It started like any other day for wordsmith and public speaker Robbie Tripp. Like always, he was promoting himself on Instagram as a "Contributor to Entrepreneur & HuffPost; TEDx Speaker; Husband to a curvy goddess." He innocently made a few posts on how he loved his wife and found her sexy even though, "Her shape and size won't be the one featured on the cover of Cosmopolitan." It was a true act of bravery to find the woman he married attractive and desirable, and he wanted us to know about it. "A real woman is not a porn star or a bikini mannequin or a movie character," he said, because as everyone knows, porn stars aren't real women, but are reptilian impostors taking over the world one boner at a time.
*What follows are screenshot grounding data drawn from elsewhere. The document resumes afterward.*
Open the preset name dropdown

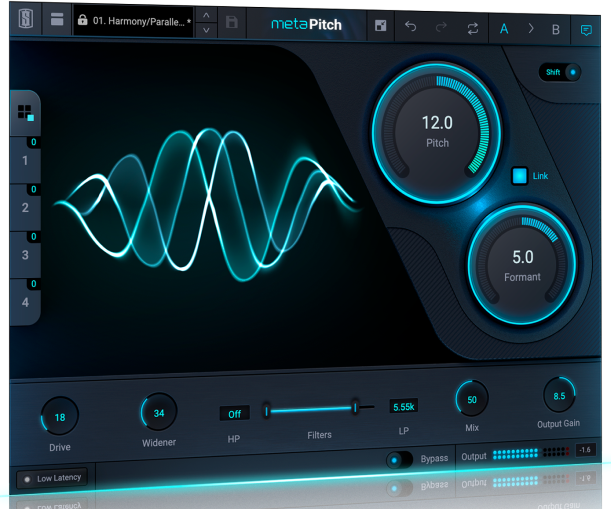coord(140,20)
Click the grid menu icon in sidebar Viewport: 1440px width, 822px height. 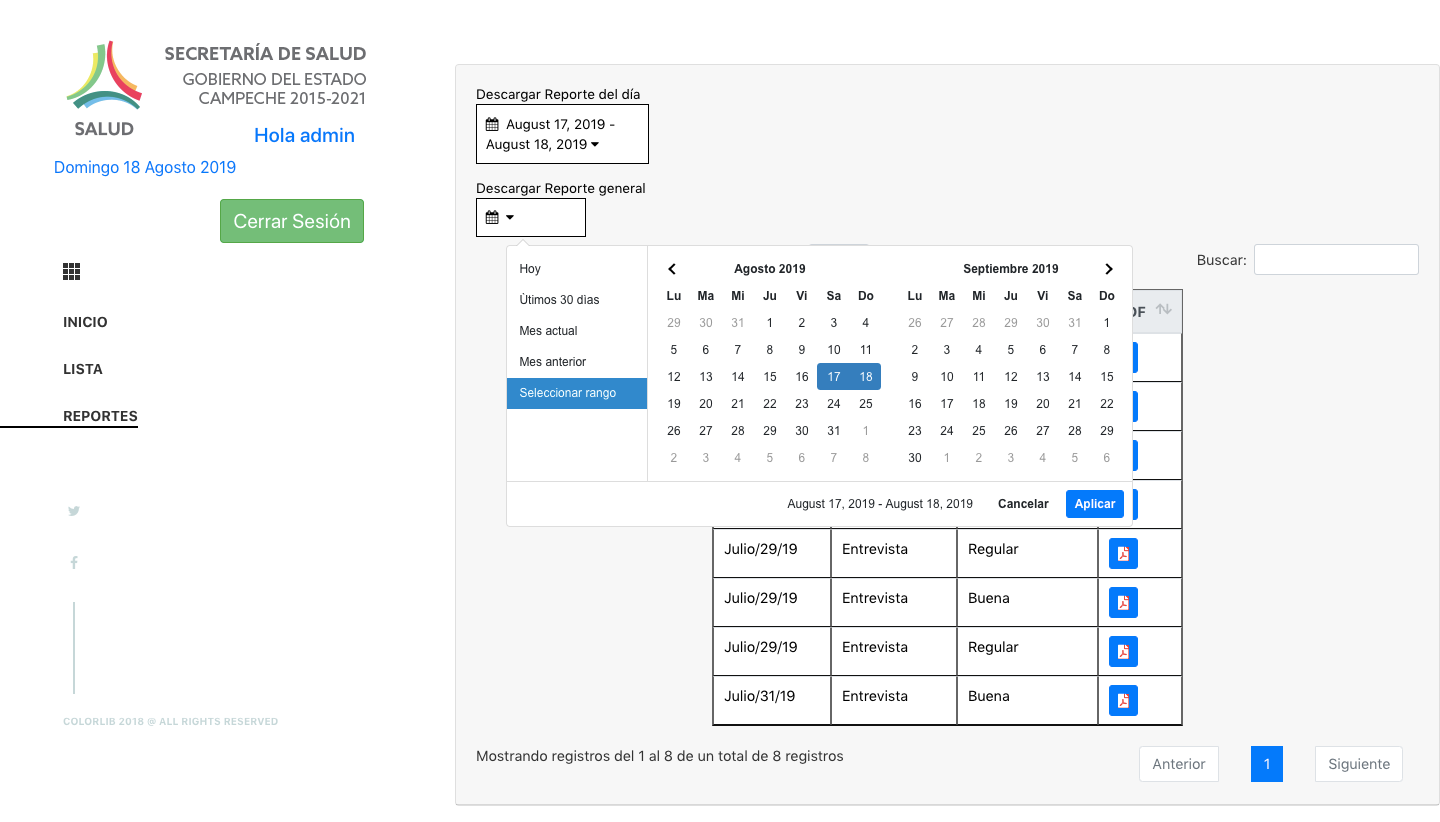pyautogui.click(x=71, y=272)
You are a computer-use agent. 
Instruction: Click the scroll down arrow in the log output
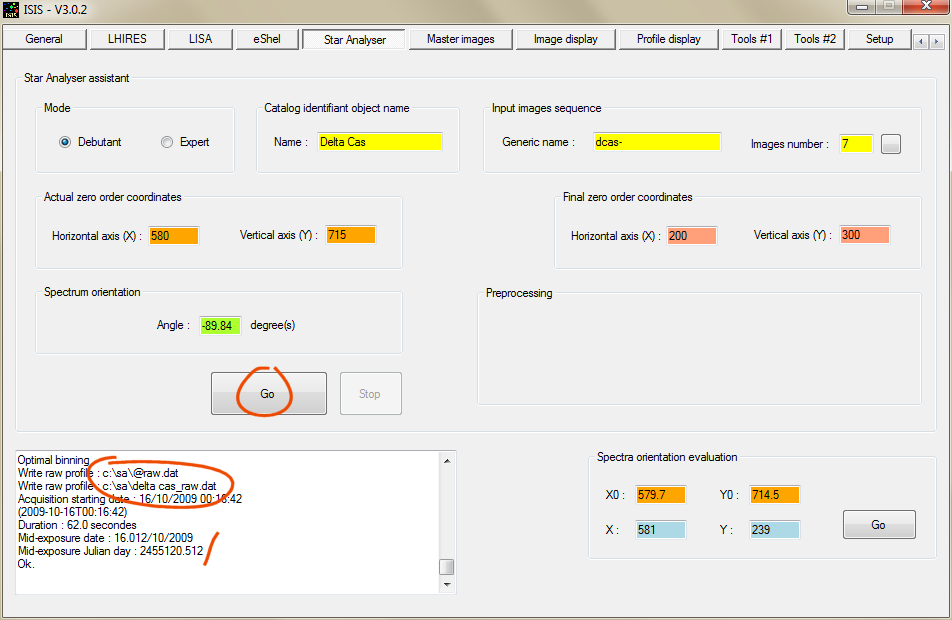446,584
His post went, let me see if I'm pronouncing this correctly, "viral," thanks in part to a Buzzfeed article praising him. But fame is a double-edged sword, or like one of those stupid evil lightsabers where the hilt is also lightsaber so you probably keep chopping off your own thumb while dueling. Anyways, people started hating him for his smugness.
Yes, his posts were pretty condescending and insulting to women. Yes, he did imply that a woman's value is intrinsically linked to whether men are brave enough to find them sexy. And yes, the Buzzfeed article on him was cloying and irritating. However, does he really deserve all the backlash? What he wrote was stupid and self-congratulatory, but isn't that what all social media boils down to? Is he a Milkshake Duck by his own design, or have we collectively Milkshake Duck'ed him with our fickle, shifting standards, sacrificing him on the altar of social media so that our corn harvest may be plentiful?
Whoops, looks like he made some racist and transphobic tweets. Milkshake Duck strikes again.